You are making unjustified assumptions about the distribution of letters 
in the words. This might be a list of long chemical compounds where the 
words typically differ only in their suffix. It might be a list of people 
with titles:

Herr Professor Frederick Schmidt
Herr Professor Frederick Wagner
...

But either way, it doesn't matter for the Big Oh behaviour of sorting the 
words.

> I've just written a program to demonstrate this (below it's attached).

I have no idea why you think this program demonstrates anything about 
string equality comparisons. What you are counting is not the average 
number of comparisons for string equality, but the number of comparisons 
when sorting. These are *completely different*, because sorting a list 
does not require testing each string against every other string.

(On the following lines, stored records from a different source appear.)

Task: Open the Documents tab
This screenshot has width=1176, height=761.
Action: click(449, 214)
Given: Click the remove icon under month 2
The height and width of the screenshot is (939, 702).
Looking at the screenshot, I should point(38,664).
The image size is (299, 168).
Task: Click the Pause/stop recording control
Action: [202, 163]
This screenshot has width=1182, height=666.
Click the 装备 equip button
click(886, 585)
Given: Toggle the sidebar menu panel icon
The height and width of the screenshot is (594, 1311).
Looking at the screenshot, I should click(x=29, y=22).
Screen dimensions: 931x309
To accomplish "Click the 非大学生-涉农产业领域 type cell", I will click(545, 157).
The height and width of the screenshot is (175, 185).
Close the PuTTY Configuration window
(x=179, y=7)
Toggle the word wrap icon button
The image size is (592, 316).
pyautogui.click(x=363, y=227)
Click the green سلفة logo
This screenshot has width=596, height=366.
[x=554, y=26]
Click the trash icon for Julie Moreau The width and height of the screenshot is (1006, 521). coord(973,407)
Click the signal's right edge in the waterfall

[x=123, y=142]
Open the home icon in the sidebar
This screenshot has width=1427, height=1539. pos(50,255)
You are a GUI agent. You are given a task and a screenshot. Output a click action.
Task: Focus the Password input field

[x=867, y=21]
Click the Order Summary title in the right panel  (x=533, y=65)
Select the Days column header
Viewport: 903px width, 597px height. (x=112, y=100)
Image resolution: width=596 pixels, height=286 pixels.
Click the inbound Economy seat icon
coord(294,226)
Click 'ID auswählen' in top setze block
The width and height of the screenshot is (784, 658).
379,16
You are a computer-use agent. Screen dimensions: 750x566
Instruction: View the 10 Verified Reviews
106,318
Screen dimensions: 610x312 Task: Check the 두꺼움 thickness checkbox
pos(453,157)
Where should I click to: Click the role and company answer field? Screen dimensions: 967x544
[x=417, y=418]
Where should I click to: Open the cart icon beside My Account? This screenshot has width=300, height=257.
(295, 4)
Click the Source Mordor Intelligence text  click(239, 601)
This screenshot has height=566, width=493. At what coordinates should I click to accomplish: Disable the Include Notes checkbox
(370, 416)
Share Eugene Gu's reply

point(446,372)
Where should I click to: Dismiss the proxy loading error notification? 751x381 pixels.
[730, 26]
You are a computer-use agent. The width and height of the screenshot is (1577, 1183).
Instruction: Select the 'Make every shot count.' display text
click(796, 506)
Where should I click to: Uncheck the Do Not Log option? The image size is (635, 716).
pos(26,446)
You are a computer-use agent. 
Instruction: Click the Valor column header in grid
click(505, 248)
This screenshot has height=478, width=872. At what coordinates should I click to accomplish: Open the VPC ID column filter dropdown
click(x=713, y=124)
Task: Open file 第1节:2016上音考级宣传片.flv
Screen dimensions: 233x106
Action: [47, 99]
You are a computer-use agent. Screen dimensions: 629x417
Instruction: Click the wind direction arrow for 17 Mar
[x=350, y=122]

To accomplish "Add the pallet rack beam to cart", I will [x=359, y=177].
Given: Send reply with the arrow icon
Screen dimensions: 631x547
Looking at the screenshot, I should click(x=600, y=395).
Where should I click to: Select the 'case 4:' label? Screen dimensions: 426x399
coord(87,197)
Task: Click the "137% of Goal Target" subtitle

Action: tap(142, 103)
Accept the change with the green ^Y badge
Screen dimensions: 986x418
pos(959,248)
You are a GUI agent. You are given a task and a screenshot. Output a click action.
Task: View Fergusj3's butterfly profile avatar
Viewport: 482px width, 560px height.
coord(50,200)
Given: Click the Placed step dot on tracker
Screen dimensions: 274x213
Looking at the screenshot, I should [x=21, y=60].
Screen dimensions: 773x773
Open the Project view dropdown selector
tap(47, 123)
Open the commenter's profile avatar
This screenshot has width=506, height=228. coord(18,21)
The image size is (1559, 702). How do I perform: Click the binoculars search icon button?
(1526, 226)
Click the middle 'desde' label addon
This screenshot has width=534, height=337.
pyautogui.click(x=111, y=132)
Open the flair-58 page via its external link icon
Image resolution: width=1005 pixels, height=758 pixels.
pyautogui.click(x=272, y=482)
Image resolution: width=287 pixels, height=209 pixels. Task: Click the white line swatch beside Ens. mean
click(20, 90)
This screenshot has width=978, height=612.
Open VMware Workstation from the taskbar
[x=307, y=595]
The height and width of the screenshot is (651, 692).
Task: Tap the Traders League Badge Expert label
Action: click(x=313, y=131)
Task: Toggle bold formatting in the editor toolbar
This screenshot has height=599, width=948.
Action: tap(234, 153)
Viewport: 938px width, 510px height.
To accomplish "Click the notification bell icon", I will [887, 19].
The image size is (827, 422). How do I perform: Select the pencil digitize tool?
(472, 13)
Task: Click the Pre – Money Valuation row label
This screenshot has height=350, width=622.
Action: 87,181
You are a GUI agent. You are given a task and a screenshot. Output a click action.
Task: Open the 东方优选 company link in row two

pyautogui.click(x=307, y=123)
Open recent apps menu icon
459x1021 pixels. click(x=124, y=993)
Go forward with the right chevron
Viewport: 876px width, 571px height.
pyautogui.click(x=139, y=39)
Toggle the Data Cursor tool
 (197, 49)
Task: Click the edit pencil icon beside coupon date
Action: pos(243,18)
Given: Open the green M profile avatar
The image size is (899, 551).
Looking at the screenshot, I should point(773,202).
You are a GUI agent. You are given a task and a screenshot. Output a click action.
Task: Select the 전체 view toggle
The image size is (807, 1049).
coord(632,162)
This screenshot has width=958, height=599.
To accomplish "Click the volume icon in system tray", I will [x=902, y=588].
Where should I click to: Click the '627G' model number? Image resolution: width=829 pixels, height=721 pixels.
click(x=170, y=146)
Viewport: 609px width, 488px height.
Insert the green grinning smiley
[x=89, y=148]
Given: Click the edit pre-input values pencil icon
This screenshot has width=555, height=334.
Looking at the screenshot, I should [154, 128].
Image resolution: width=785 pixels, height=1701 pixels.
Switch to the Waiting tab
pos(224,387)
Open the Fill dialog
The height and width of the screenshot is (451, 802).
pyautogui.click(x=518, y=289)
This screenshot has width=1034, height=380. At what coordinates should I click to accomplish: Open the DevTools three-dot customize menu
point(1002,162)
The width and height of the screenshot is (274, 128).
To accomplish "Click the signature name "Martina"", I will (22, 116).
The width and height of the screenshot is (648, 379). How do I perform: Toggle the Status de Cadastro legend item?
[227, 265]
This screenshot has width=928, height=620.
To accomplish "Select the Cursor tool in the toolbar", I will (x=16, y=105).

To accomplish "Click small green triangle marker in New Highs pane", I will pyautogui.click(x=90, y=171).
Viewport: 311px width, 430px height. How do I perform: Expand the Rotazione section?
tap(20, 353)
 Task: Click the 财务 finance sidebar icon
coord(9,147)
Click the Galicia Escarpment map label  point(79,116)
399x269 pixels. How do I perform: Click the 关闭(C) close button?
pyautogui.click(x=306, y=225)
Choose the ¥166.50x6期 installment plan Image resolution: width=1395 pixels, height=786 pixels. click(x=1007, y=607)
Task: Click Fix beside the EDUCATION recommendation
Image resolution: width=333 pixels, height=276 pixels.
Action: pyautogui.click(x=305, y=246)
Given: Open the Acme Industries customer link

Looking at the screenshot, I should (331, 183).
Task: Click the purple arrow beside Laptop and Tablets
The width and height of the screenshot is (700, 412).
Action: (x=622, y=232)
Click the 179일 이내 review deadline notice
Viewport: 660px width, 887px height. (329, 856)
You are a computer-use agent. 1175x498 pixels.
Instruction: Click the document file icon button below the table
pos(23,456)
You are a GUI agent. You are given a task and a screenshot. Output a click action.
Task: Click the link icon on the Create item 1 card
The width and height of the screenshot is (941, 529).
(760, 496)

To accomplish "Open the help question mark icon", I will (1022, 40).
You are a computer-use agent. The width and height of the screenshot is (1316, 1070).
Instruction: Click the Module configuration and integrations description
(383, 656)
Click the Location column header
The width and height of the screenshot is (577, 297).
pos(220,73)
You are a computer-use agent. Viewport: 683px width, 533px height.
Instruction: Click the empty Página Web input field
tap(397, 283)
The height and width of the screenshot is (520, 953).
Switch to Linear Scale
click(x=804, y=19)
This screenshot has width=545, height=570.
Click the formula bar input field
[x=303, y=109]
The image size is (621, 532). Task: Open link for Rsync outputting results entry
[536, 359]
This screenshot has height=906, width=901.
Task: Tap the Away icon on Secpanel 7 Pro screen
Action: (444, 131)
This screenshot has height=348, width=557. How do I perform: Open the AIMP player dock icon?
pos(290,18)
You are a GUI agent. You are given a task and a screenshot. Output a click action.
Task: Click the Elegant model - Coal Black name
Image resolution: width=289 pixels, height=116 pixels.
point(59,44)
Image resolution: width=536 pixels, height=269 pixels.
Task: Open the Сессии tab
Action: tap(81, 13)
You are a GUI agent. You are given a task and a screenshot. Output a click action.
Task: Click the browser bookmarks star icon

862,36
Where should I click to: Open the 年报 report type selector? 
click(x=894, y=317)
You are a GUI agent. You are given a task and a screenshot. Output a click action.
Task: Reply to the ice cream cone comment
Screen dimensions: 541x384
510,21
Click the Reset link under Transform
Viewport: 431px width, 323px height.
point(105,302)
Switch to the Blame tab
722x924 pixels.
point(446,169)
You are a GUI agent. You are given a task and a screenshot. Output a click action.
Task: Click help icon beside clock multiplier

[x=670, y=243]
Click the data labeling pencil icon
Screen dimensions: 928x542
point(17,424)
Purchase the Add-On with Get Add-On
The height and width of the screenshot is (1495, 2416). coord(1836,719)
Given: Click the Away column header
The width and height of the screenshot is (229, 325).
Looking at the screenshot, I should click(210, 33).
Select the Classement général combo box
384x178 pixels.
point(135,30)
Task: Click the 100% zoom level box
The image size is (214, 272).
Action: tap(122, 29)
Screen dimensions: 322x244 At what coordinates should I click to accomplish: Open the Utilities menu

Whatever you have measured, it has nothing to do with the Big Oh 
complexity of string comparisons.

It seems to me that you have misunderstood the purpose of Big Oh 
notation. It gives an asymptotic upper bound on the amount of work done, 
ignoring all lower terms and multiplicative factors, not an exact formula.

If something is O(N), then this tells you:

1) the number of algorithmic steps is proportional to N, plus or
   minus some terms which are less than N (e.g. sqrt(N), or log(N), 
   or 1/N, or some constant, etc.);

2) if you ignore those other terms, and keep all other influences
   equal, then doubling N will *at worst* double the number of
   algorithmic steps;

3) if all those algorithmic steps take exactly the same amount of
   time, then doubling N will take twice as much time.

But of course *none* of those assumptions hold for measurements of actual 
elapsed time. In real life, operations rarely take constant time, you 
don't always see worst case behaviour, and the lower terms are not 
necessarily insignificant enough to ignore.

[...]
> So, interestingly, in this real-world case(tm), the complexity does not
> scale with O(n). It actually goes down (which is probably due to the
> limit amount of words of higher length).

I would guess that it probably has more to do with the ability of the 
timsort algorithm to exploit local order within a list and avoid 
performing comparisons.

> In summary, let's please not debate "feelings" or such.

I have no idea what feelings you are referring to.

-- 
Steven